Nem eu sabia que fazíamos aniversário hoje. Para mim o Jazzseen nasceu no dia 06/05/06, quando publicamos nossa primeira resenha. Ou não?

Mestre Edù, sempre exagerado em seus elogios, lembrou-me da obra de Philip J. Davis & Reuben Hersh, A Experiência Matemática, onde aprendemos que a Matemática, quem diria, pode e tem sido aplicada à História.

Com suas estatísticas impressionantes e caudalosamente demonstradas, Mestre Edù conseguiu fazer com que o Jazzseen fizesse três aniversários, dois já passados, e um hoje.
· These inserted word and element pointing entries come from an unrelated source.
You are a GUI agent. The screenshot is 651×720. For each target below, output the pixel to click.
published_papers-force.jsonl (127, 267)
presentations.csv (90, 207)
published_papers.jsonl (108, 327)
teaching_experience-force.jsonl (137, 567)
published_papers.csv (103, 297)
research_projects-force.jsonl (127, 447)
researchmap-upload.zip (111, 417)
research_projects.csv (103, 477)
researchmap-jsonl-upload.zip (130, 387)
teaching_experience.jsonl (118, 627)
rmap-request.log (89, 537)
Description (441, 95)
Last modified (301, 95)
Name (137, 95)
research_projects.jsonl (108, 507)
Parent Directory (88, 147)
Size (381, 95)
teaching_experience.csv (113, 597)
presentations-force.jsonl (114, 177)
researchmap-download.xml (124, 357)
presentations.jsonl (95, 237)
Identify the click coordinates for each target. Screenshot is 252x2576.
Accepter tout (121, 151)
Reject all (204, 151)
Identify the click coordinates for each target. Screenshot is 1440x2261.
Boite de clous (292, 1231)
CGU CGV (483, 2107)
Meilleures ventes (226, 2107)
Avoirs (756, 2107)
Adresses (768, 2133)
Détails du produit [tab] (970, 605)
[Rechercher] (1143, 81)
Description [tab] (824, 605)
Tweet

Só posso agradecer por tudo, exceto pela towner que me fez despertar ao som de Ivete Sangalo.

Grande abraço, JL.

edú disse...

Prezado JL,,

nem pra ti e nem pra mim.A data correta de fundação do Jazzseen ,segundo os anais desse blog,é dia 05 de maio.Portanto,leia-se 1100 dias na existência dessa instituição.Todos números efetivamente “redondos”.Pelo meu lapso, essa mensagem deveria ter sido colocada dia 05 , mas o mês de fundação, ainda, esta correto - o q não dirime meu equivoco.Meia gafe, apenas, no meus apontamentos, por favor.Abraço e bom final se semana a todos.

edú disse...

Somente agora consegui decifrar minha obsessão pelo aniversário do dia 30 q equivocadamente – no dia apenas – atribui a passagem dos três anos do Jazzseen.Hoje, dia 30, é a data dos 100 anos de Benny Goodman.Como afirma o titulo de um disco em homenagem ao maior clarinetista do jazz e um das maiores personagens de todos os tempos “Benny rides again”.

Érico Cordeiro disse...

Parabéns ao Jazzseen (de nuevo!).
No blog Soblonicas há uma resenha emocionada sobre os 100 anos de Benny Goodman.
Mas que maneira de perturbar o impávido Mr. Lester - maldade da pura, embora recheada das melhores intenções!
Grande vinho e grande abraço a todos!
Vida longa e próspera!

Érico Cordeiro disse...

Caramba, Mr. Lester, somente agora li e ouvi a belíssima homenagem.
Fico envaidecido e, ao mesmo tempo, sinto pesar sobre os ombros a enorme responsabilidade de manter o JAZZ + BOSSA digno de suas constantes e sempre prazerosas visitas.
Um texto poético e emocionante que me deixou severamente comovido. Muitíssimo obrigado mesmo!!
O jazzseen - assim como o jazzbackyard - e minha casa virtual e onde sempre me senti muito à vontade.
Um grande abraço a você e a toda a tripulação da nave jazzseen (e, claro, aos seus passageiros, dentre os quais me incluo)!!!!!

figbatera disse...

Então, gente, não esqueçamos: 05 de maio é data de aniversário do JAZZSEEN.
E a não ser pela citação do dia 30 (equivocadamente) concordo com tudo o que disse o Mr. edú, que fez um precioso "balanço" da trajetória deste "nosso" blog (já que sou um dos primeiros e assíduos visitantes) do qual extraio valiosos ensinamentos e através do qual tenho feitos várias amizades (virtuais, por enquanto).

Anônimo disse...

Casa Bonita, Jazz, vinho e livros finos com letras grandes....tudo de bom!

Internauta Véia disse...

Ê beleza...
São 6 e 1/2, estou desde 2:20 na internet, e não me canso de reler JAZZSEEN...!

Cadê Mestre Edú, gente? Era bom demais, precioso! Aparece , Mestre Edú ( com acento no U!)